Benchmarking, Hardware, HPC Tech Tips, Pitfalls, Test Drive

Common PCI-Express Myths for GPU Computing Users

Brett Newman

·

May 4, 2015

At Microway we design a lot of GPU computing systems. One of the strengths of GPU-compute is the flexibility PCI-Express bus. Assuming the server has appropriate power and thermals, it enables us to attach GPUs with no special interface modifications. We can even swap to new GPUs under many circumstances. However, we encounter a lot of misinformation about PCI-Express and GPUs. Here are a number of myths about PCI-E:

1. PCI-Express is controlled through the chipset

No longer in modern Intel CPU-based platforms. Beginning with the Sandy Bridge CPU architecture in 2012 (Xeon E5 series CPUs, Xeon E3 series CPUs, Core i7-2xxx and newer) Intel integrated the PCI-Express controller into the the CPU die itself. Bringing PCI-Express onto the CPU die came with a substantial latency benefit. This was a major change in platform design, and Intel coupled it with the addition of PCI-Express Gen3 support.

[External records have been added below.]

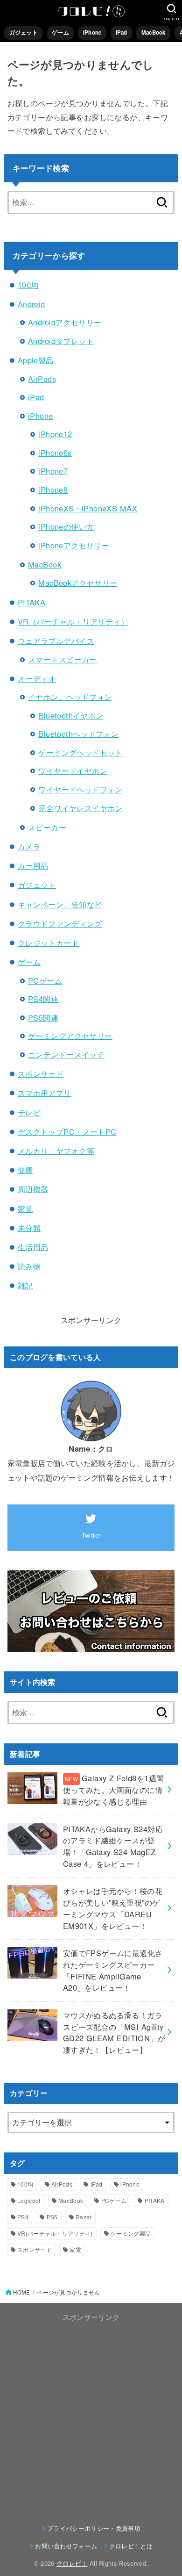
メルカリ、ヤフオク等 (56, 1150)
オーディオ (37, 678)
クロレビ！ (72, 2563)
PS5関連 (43, 1017)
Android (31, 303)
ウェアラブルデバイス (56, 640)
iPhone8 (53, 489)
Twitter (91, 1535)
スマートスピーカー (62, 659)
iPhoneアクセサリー (73, 545)
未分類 (29, 1227)
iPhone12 (55, 433)
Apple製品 (36, 360)
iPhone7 (53, 470)
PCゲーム (45, 980)
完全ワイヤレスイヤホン (80, 807)
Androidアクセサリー (64, 322)
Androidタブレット (61, 340)
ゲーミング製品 (131, 2233)
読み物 (29, 1266)
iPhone (92, 32)
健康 (25, 1169)
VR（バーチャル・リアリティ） (73, 621)
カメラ (29, 846)
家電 (25, 1208)
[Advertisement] (91, 2415)
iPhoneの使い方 (66, 526)
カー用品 (33, 865)
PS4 (22, 2217)
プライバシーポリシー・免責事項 (93, 2528)
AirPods (42, 378)
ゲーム (60, 32)
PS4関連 (43, 998)
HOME (21, 2292)
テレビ (29, 1112)
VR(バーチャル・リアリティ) (55, 2233)
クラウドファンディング (60, 923)
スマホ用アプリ (44, 1092)
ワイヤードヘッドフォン (80, 789)
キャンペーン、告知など (60, 904)
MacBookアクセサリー (77, 582)
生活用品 (33, 1246)
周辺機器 (33, 1188)
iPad (121, 32)
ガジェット (23, 32)
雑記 (25, 1285)
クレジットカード (48, 942)
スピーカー (47, 827)
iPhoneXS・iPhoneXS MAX (87, 508)
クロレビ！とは (131, 2545)
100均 (28, 284)
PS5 (52, 2217)
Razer (84, 2217)
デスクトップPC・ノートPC (67, 1131)
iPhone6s (54, 452)
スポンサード (40, 1073)
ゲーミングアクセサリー (70, 1035)
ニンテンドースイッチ (66, 1054)
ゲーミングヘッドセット (80, 752)
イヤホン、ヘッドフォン (70, 696)
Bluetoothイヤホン (70, 715)
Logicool (28, 2200)
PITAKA (31, 602)
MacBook (153, 32)
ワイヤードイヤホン (72, 770)
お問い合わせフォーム (66, 2545)
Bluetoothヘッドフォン (78, 733)
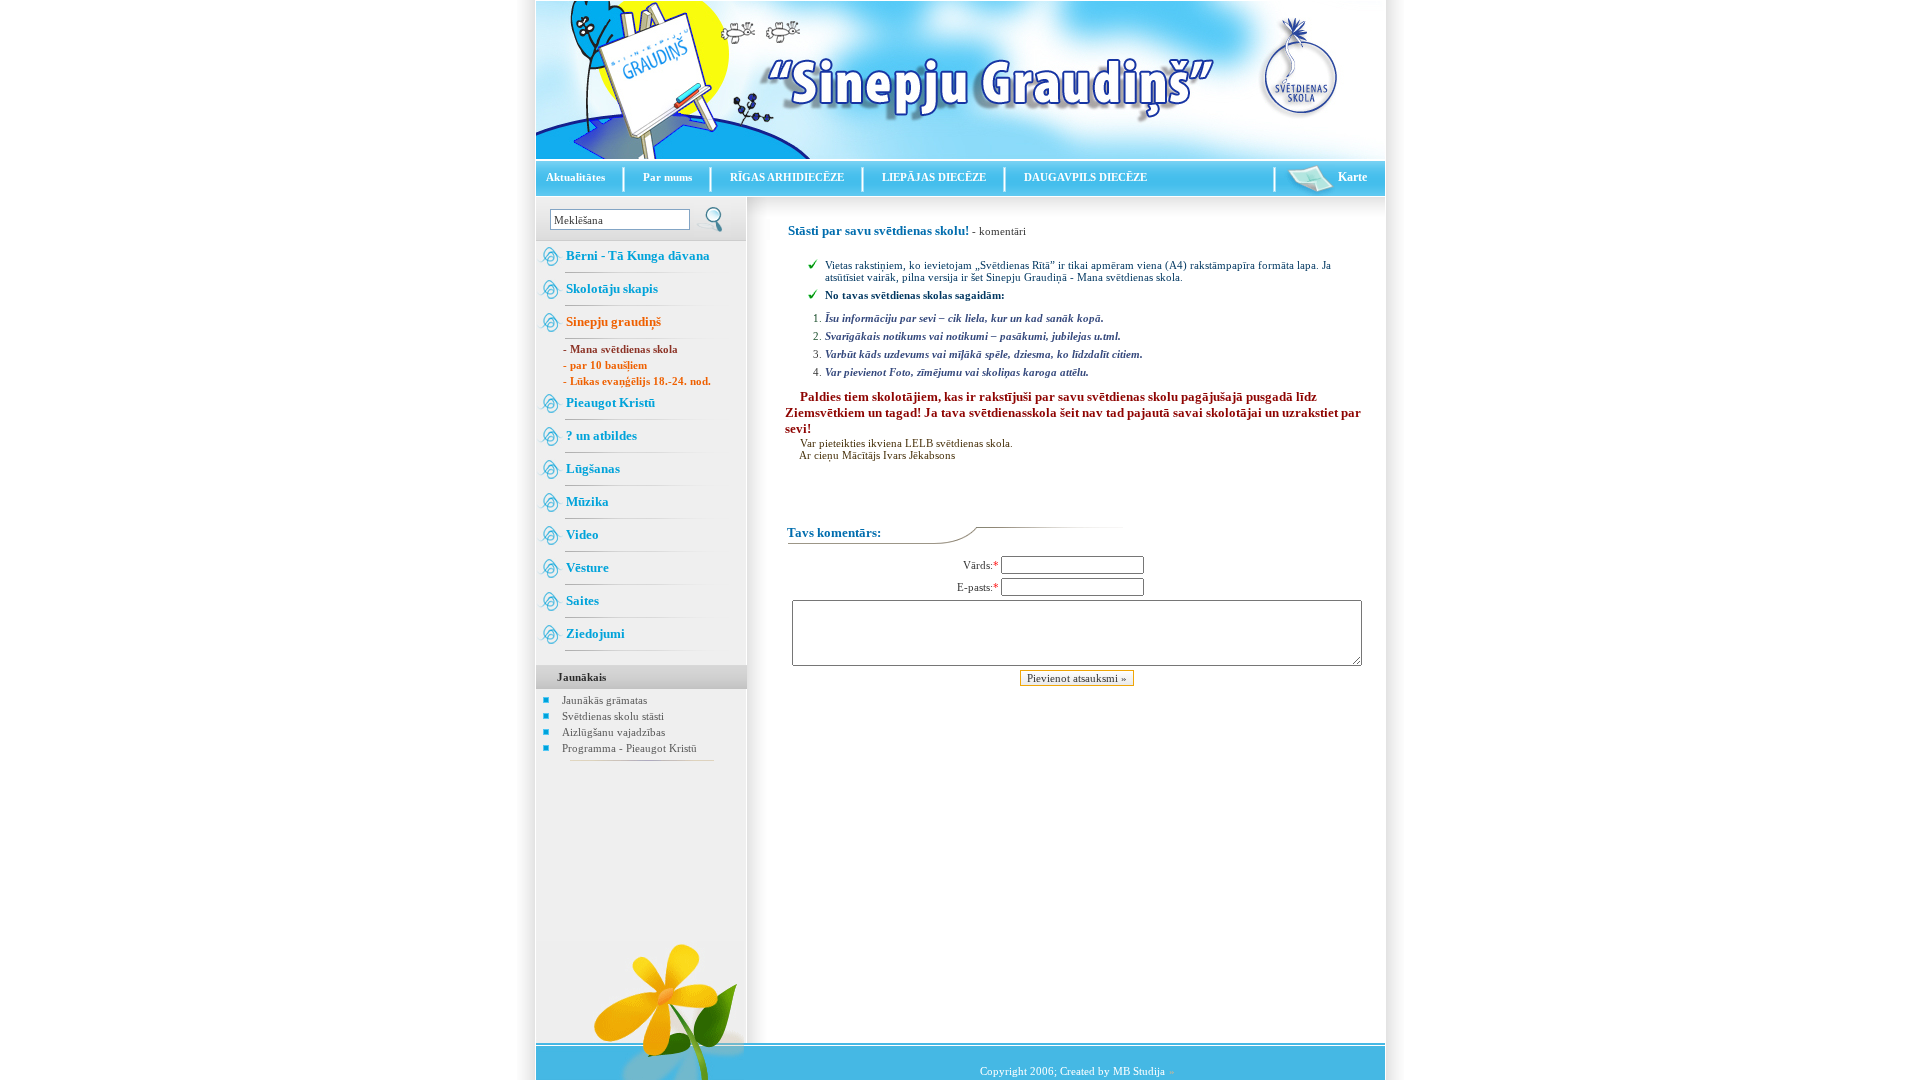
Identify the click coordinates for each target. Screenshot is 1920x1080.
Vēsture (586, 567)
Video (581, 534)
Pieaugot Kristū (609, 402)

AMD Opteron 6300/4300 CPUs are still the exception: PCI-Express is delivered only through the AMD SR56xx chipset (PCI-E Gen2 only) for these platforms. They will slightly underperform competing Intel Xeon platforms when paired with PCI-Express Gen2 GPUs (Tesla K20/K20X) due to the latency differential. Opteron 6300/4300 CPUs will substantially underperform competing Xeon platforms when PCI-Express Gen3 GPUs are installed.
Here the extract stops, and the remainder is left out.